[start of PROVIDED ENTRIES]

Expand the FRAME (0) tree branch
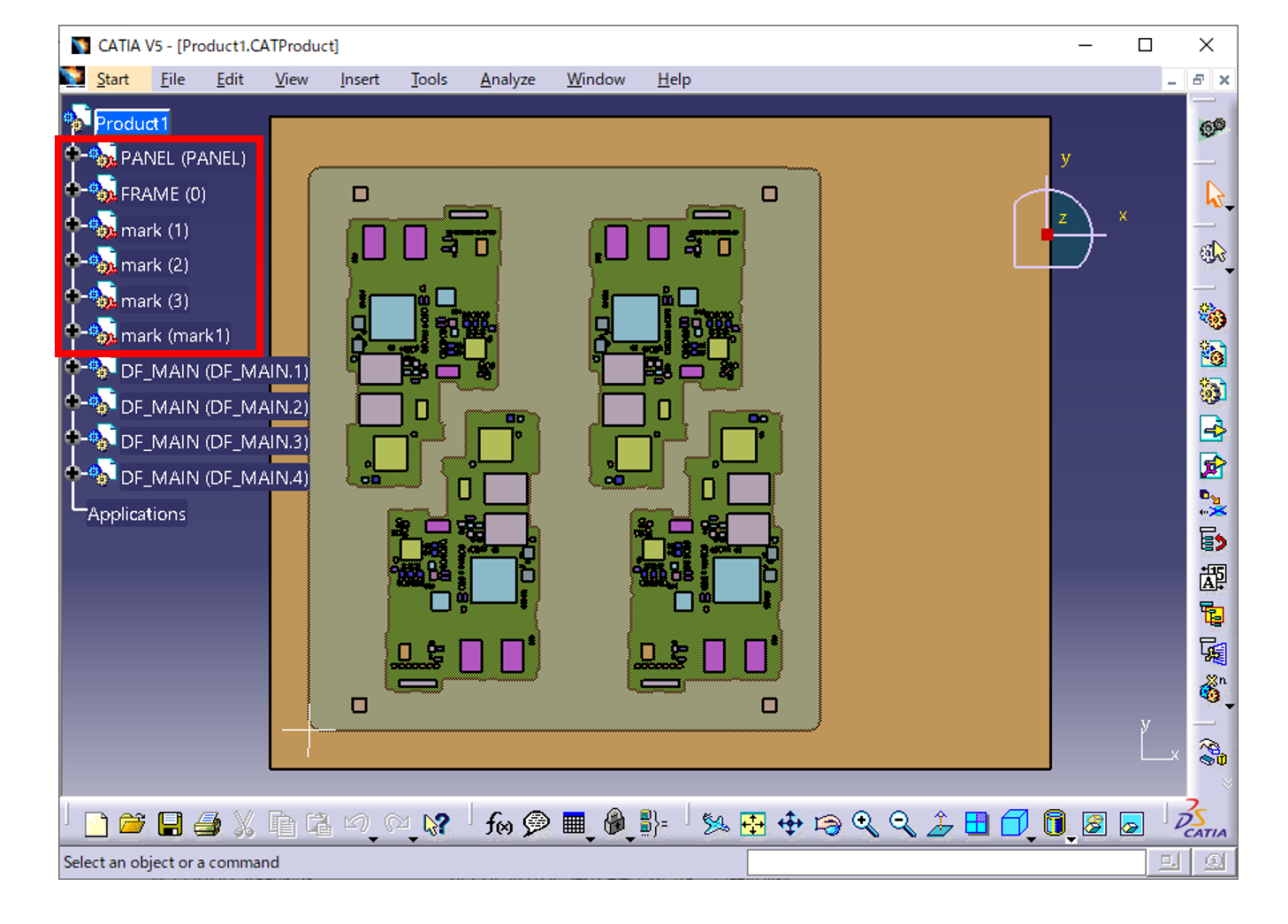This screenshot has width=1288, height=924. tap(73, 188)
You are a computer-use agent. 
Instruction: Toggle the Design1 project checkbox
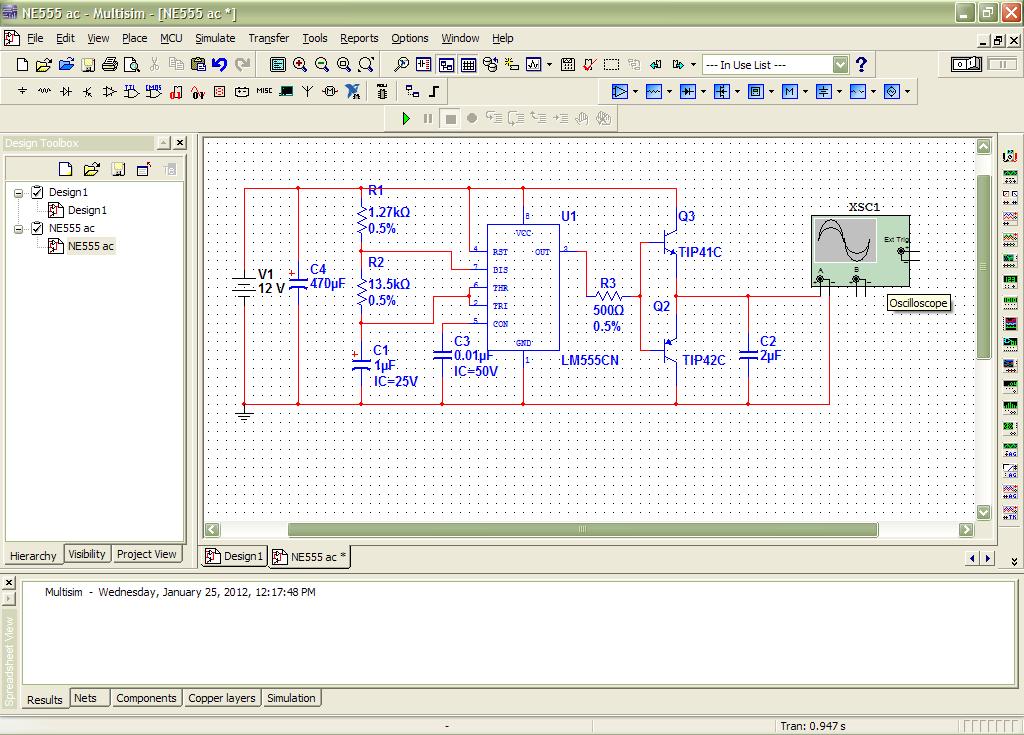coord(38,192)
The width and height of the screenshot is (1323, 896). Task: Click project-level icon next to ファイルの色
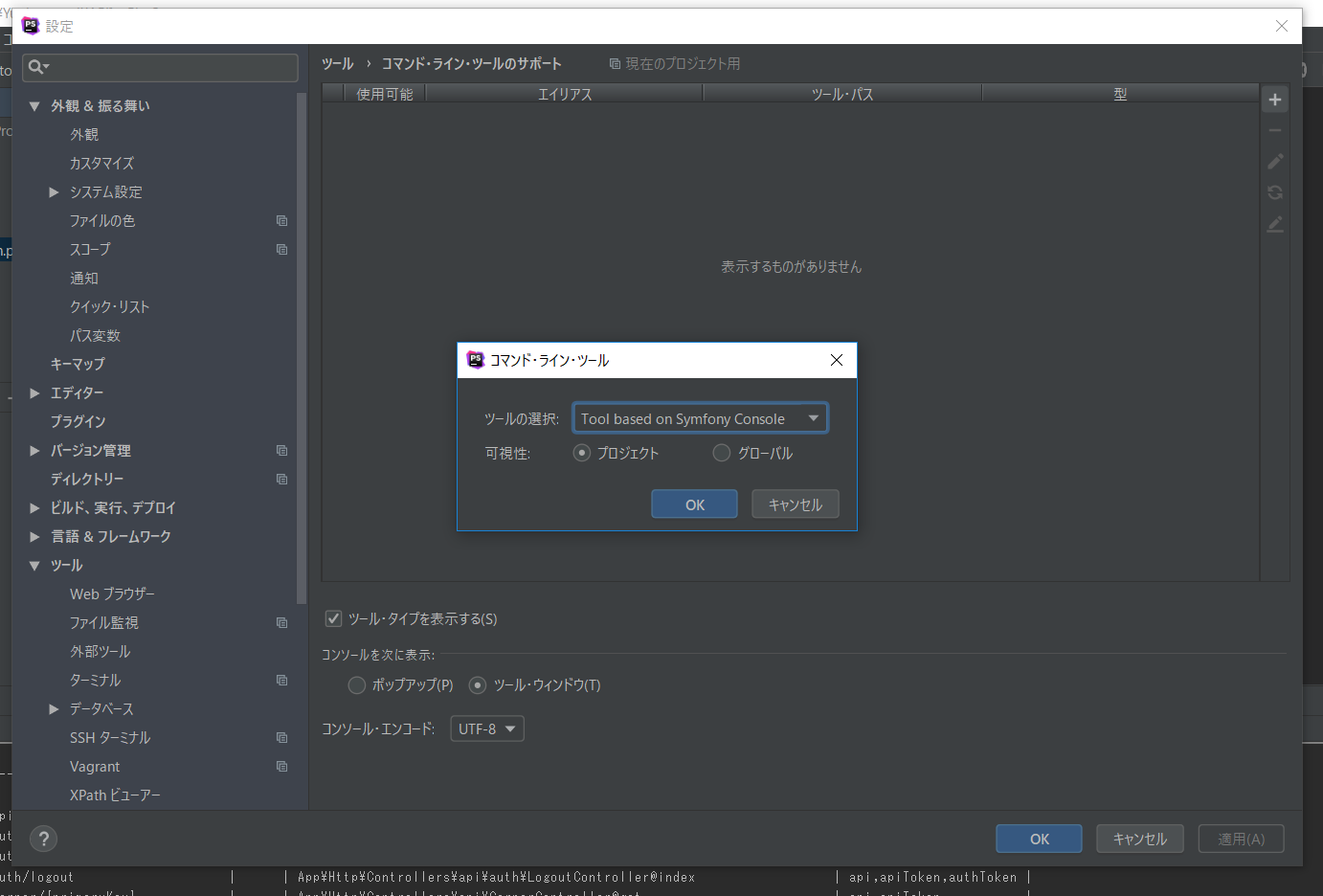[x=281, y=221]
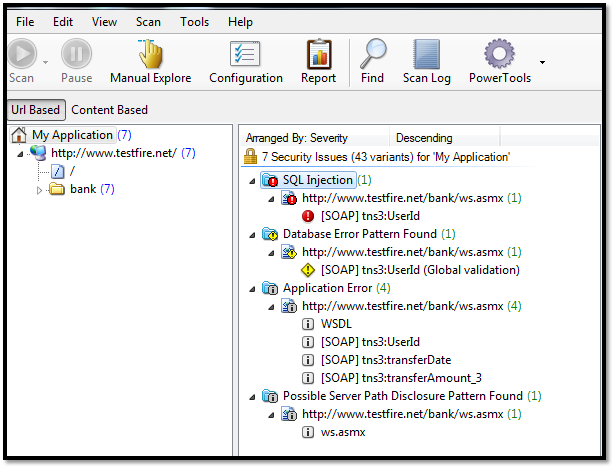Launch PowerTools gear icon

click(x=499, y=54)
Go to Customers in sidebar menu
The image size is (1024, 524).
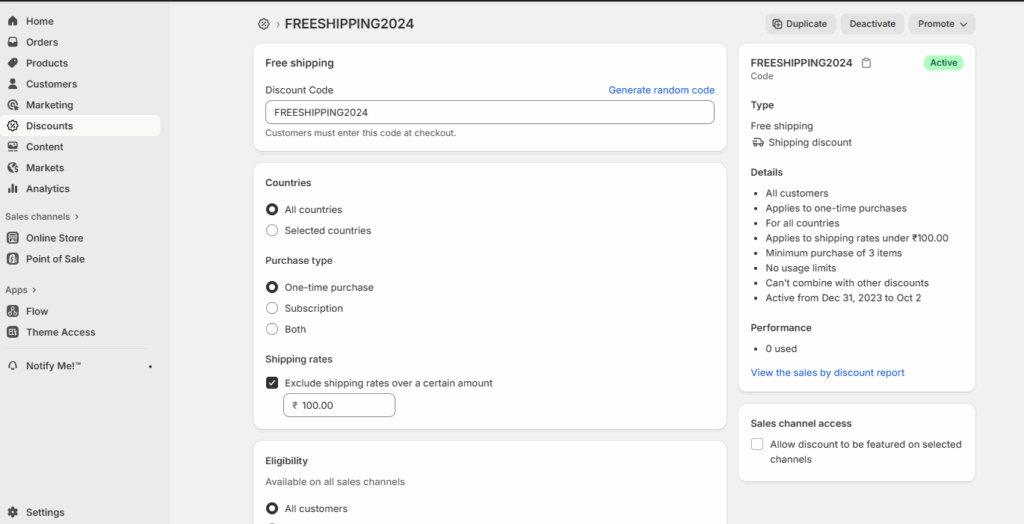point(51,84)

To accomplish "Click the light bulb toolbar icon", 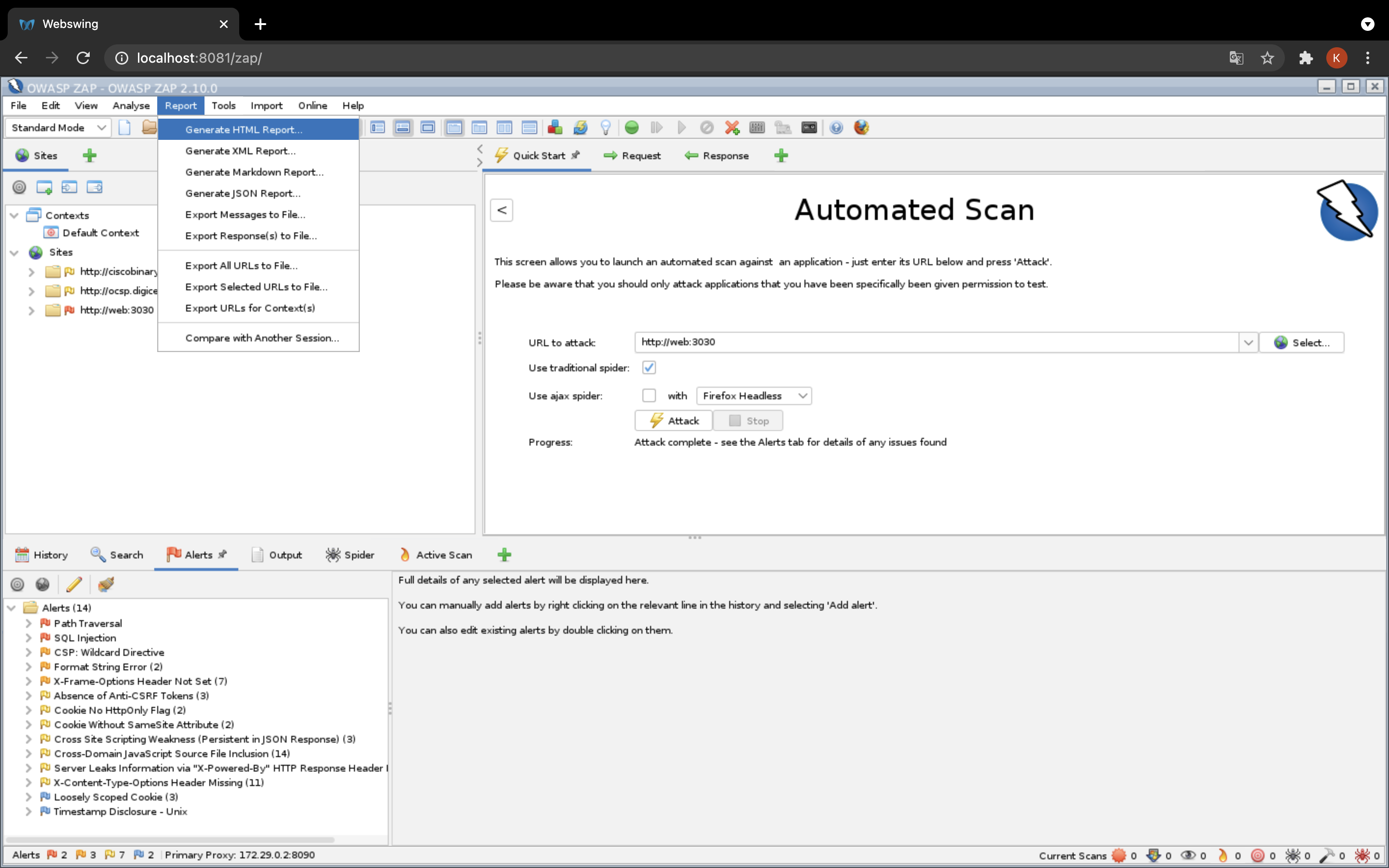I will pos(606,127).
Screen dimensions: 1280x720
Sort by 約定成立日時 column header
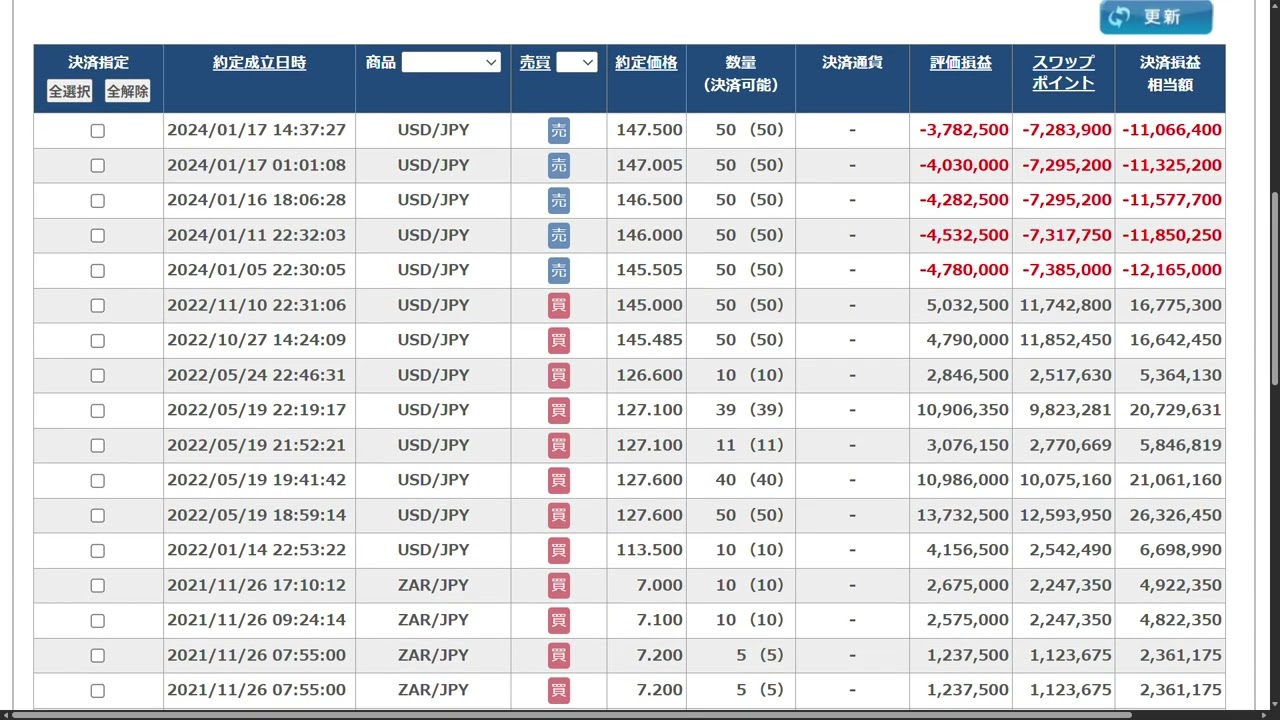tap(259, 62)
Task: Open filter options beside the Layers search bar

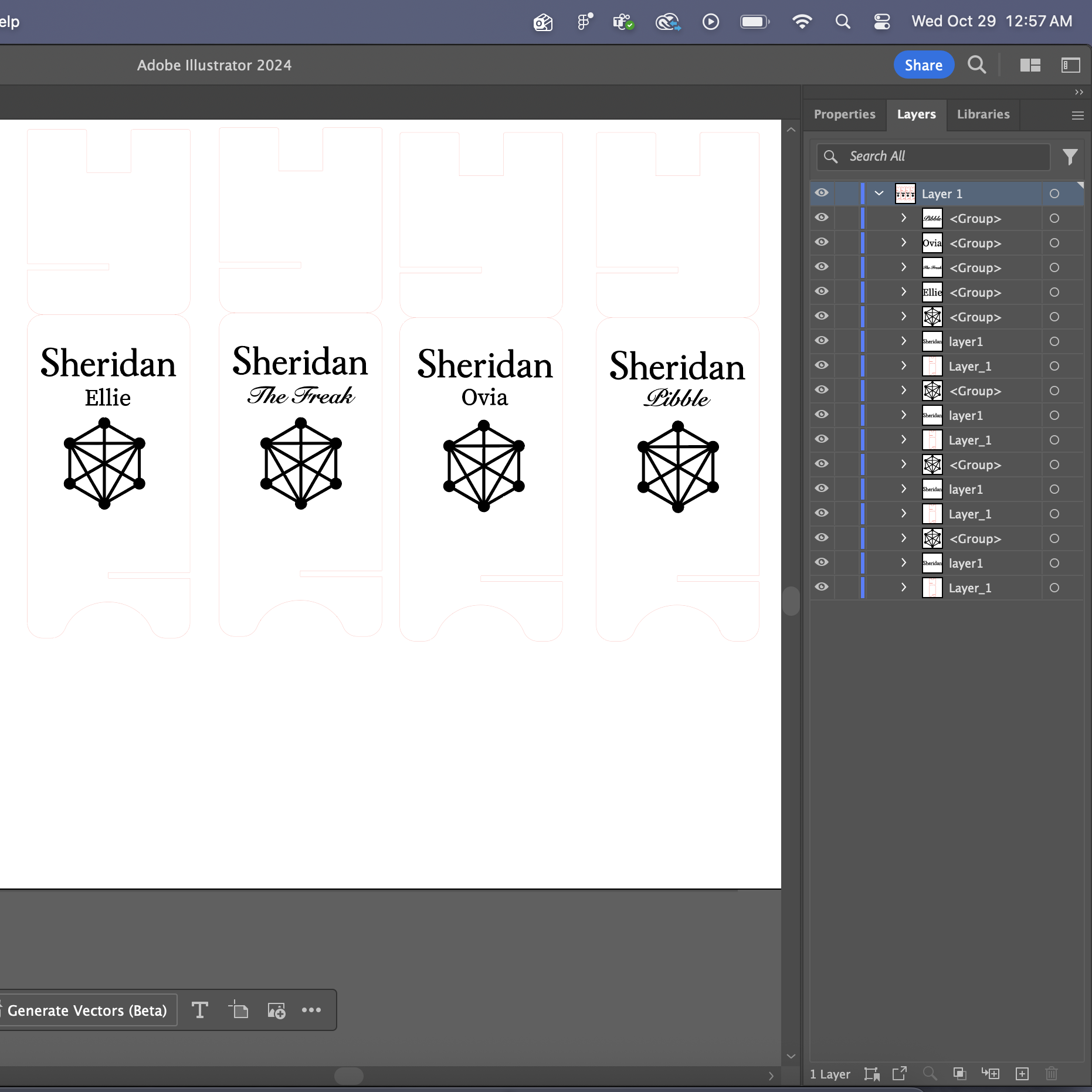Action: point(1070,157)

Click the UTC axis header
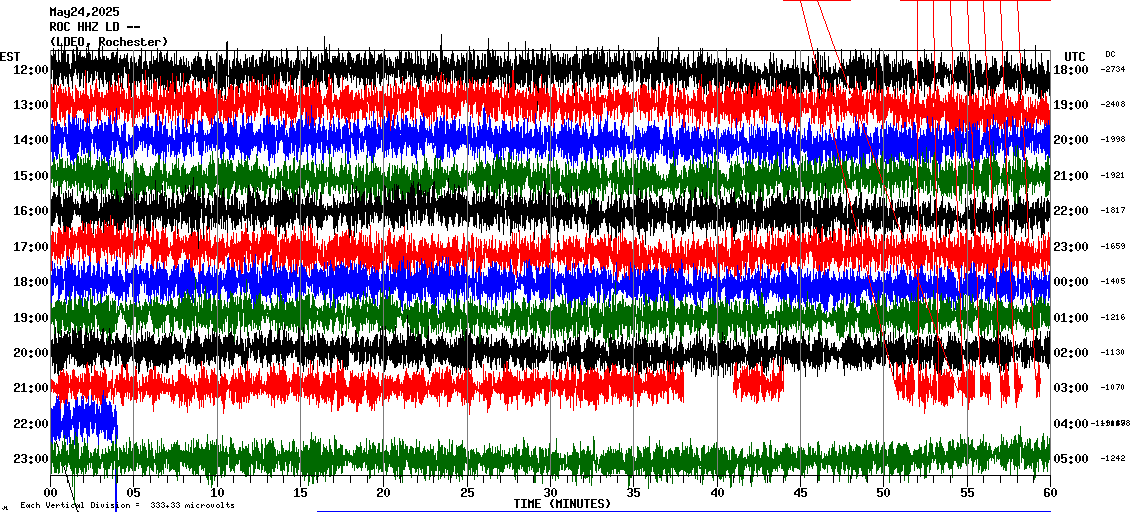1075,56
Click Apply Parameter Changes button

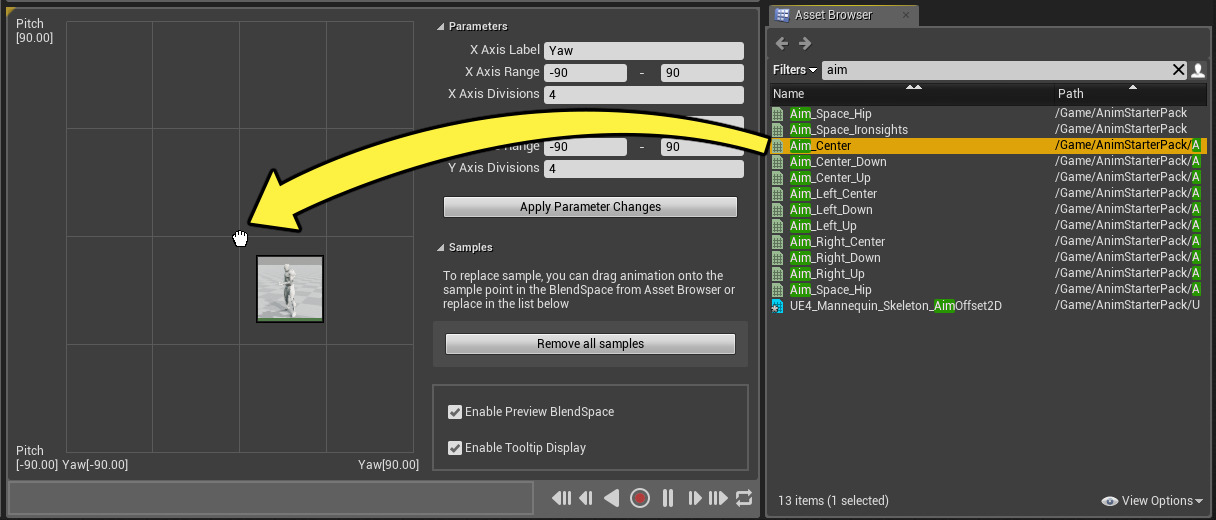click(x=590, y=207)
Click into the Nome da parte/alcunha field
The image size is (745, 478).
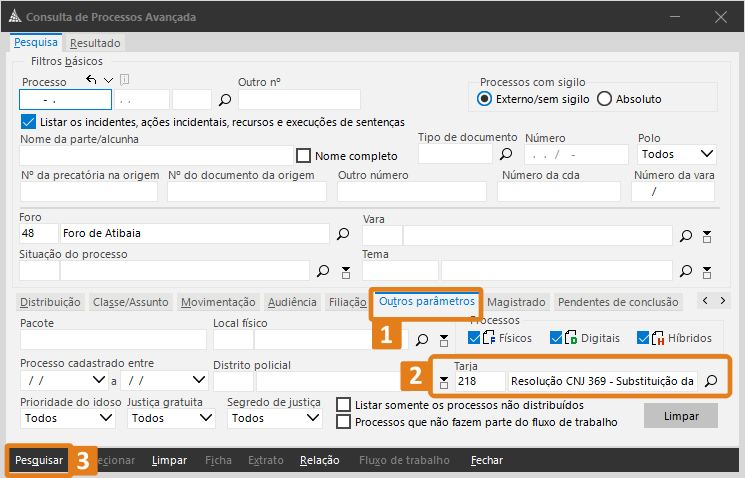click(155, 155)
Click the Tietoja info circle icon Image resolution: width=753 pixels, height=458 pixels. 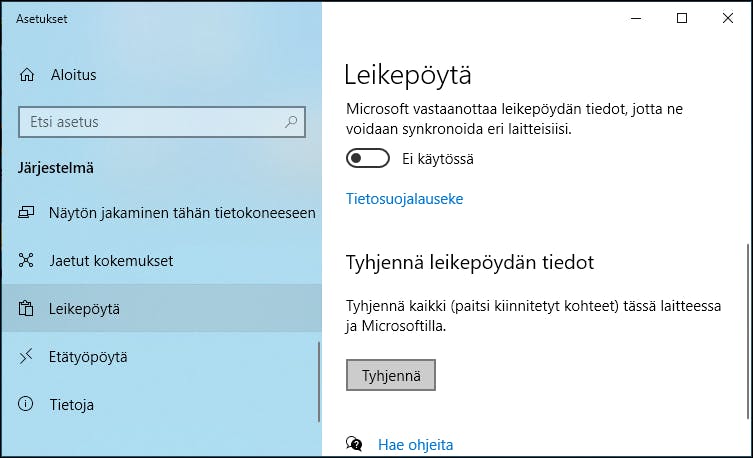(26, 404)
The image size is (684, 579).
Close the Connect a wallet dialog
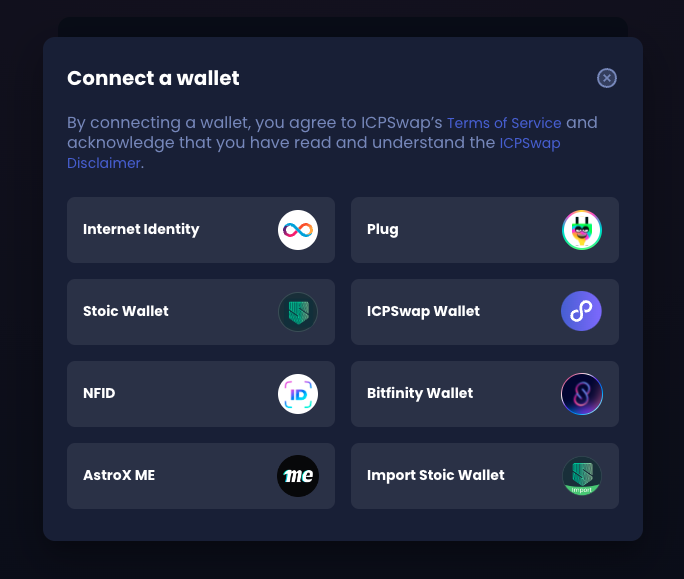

[end of PROVIDED ENTRIES]

[WHAT YOU SHOULD DO] Give the part that opens with the line containing "The width and" and closes with the line containing "point(51,84)" as a Markdown table with the columns Number and Line, one numbered line per row. Skip blank lines and leave the pictures out.

[REPLY]
| Number | Line |
|---|---|
| 1 | The width and height of the screenshot is (1323, 896). Task: Click project-level icon next to ファイルの色 |
| 2 | [x=281, y=221] |
| 3 | Launch PowerTools gear icon |
| 4 | click(x=499, y=54) |
| 5 | Go to Customers in sidebar menu |
| 6 | The image size is (1024, 524). |
| 7 | point(51,84) |